[Stored items]
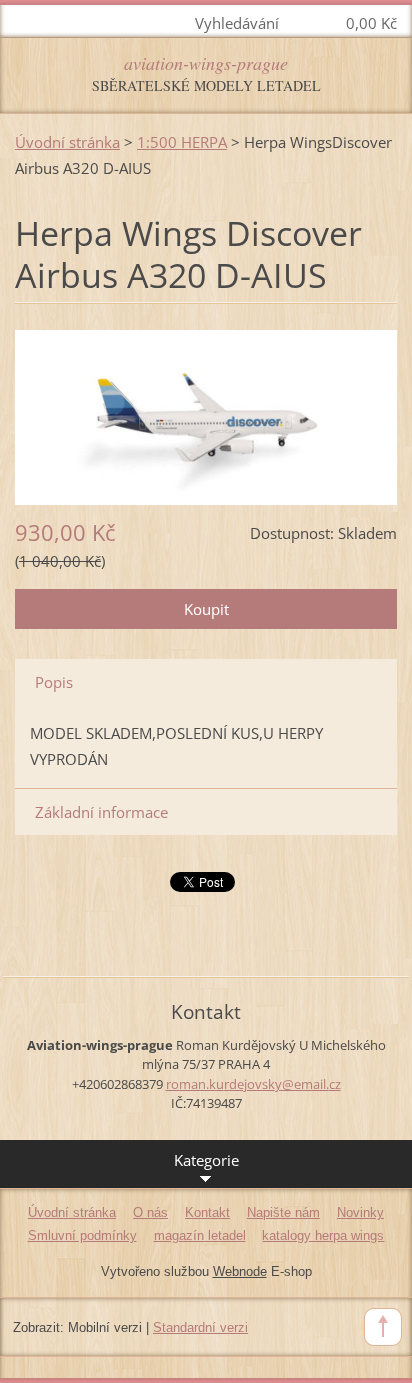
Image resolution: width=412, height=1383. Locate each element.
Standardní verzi (200, 1327)
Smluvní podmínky (82, 1235)
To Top (383, 1327)
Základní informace (101, 812)
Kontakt (207, 1212)
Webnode (240, 1271)
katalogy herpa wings (323, 1235)
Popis (54, 682)
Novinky (360, 1212)
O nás (150, 1212)
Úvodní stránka (67, 142)
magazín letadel (200, 1235)
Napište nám (283, 1212)
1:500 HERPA (182, 142)
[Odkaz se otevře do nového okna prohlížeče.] (206, 415)
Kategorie (206, 1160)
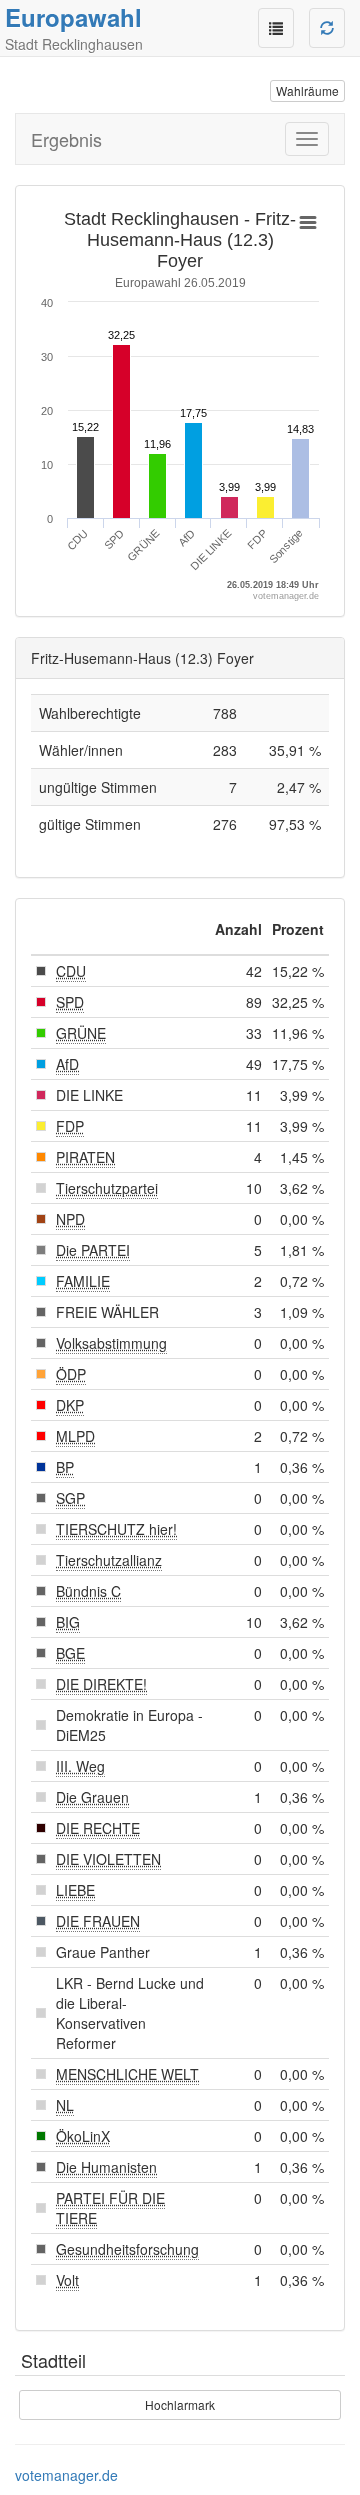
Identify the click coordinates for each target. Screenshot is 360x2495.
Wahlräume (307, 90)
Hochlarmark (180, 2404)
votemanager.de (66, 2475)
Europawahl (73, 17)
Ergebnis (66, 139)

Exercise —
Could you restate, word for word, the lines above from the one with "Standardní verzi (200, 1327)" to the one with "Kategorie (206, 1160)", both included?

Exercise result —
Standardní verzi (200, 1327)
Smluvní podmínky (82, 1235)
To Top (383, 1327)
Základní informace (101, 812)
Kontakt (207, 1212)
Webnode (240, 1271)
katalogy herpa wings (323, 1235)
Popis (54, 682)
Novinky (360, 1212)
O nás (150, 1212)
Úvodní stránka (67, 142)
magazín letadel (200, 1235)
Napište nám (283, 1212)
1:500 HERPA (182, 142)
[Odkaz se otevře do nového okna prohlížeče.] (206, 415)
Kategorie (206, 1160)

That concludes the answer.